● **Data to examine**:

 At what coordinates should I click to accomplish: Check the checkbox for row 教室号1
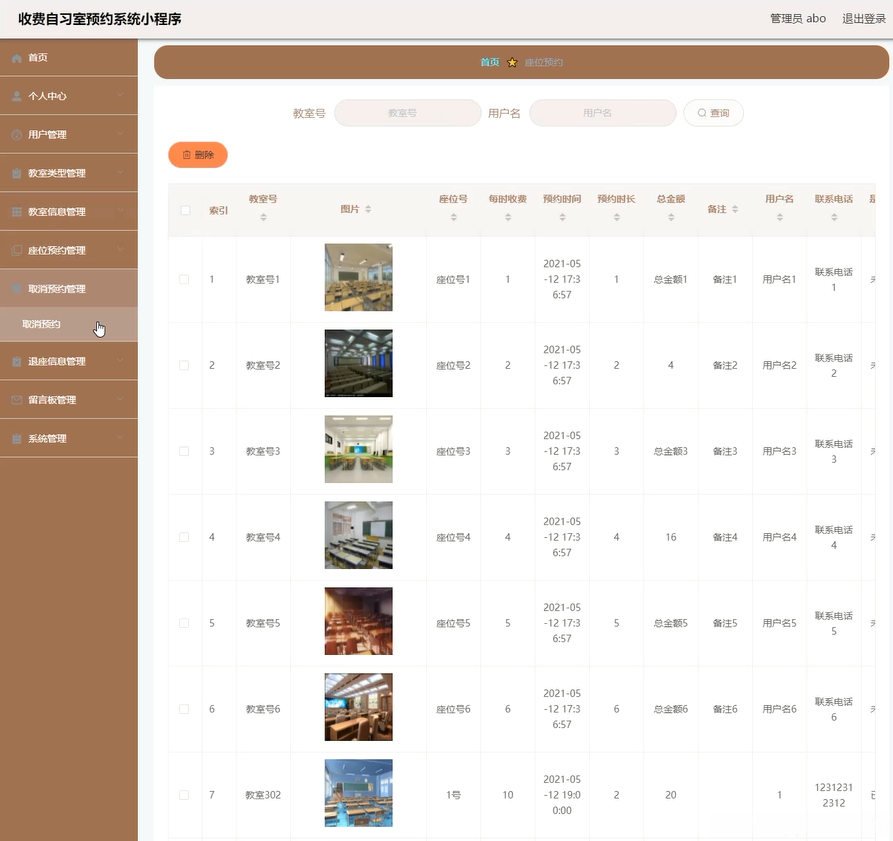coord(185,279)
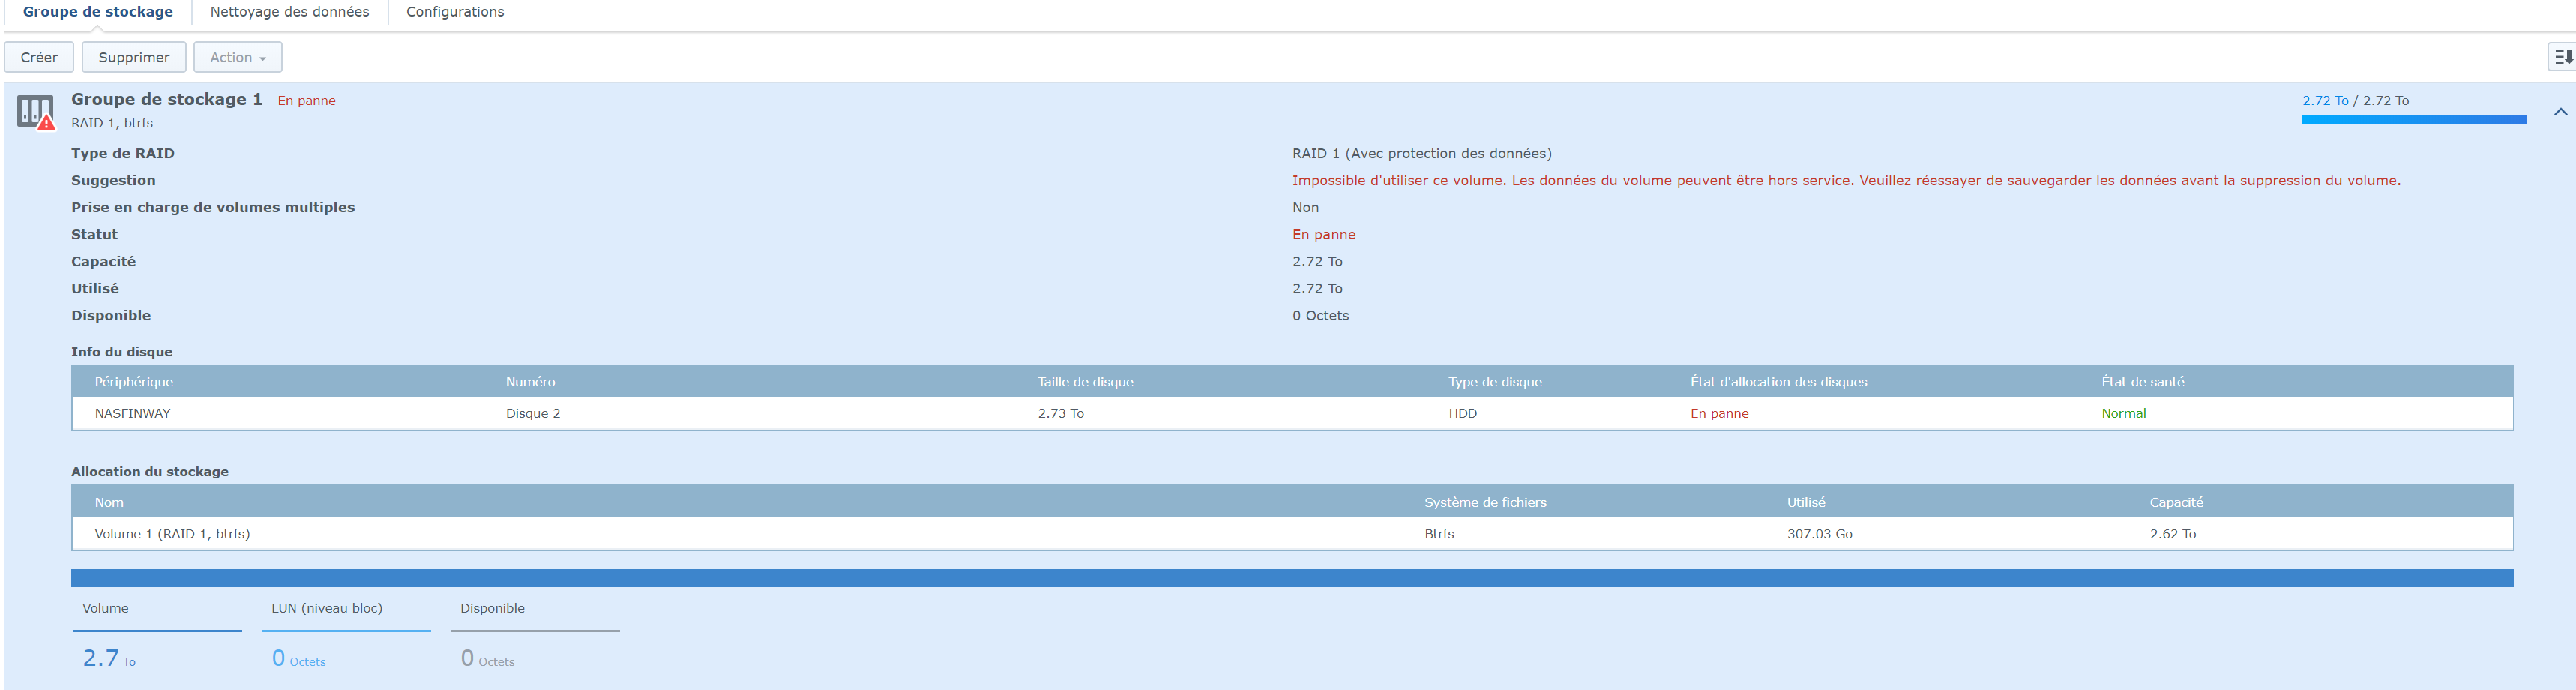Select the Groupe de stockage tab

tap(98, 12)
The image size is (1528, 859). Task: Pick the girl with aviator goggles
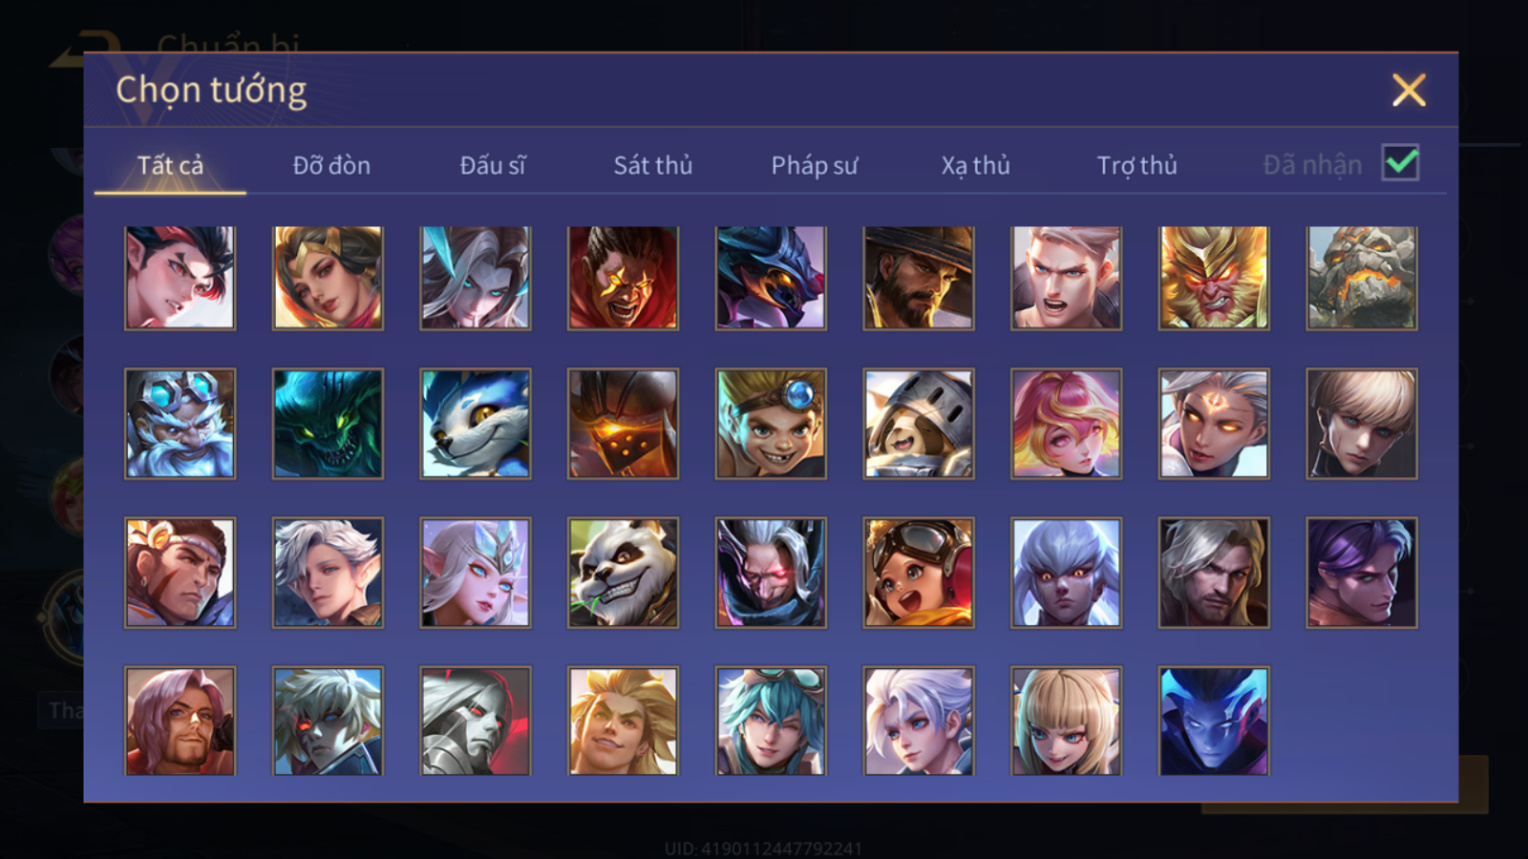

● **Work request**: Please return all of the entries word for word, excluding the pictures.

● **Response to this exercise**:
 At what coordinates should I click to accomplish: Check the checkbox for row 教室号1
coord(185,279)
Select the Groupe de stockage tab

tap(98, 12)
The image size is (1528, 859). Task: Pick the girl with aviator goggles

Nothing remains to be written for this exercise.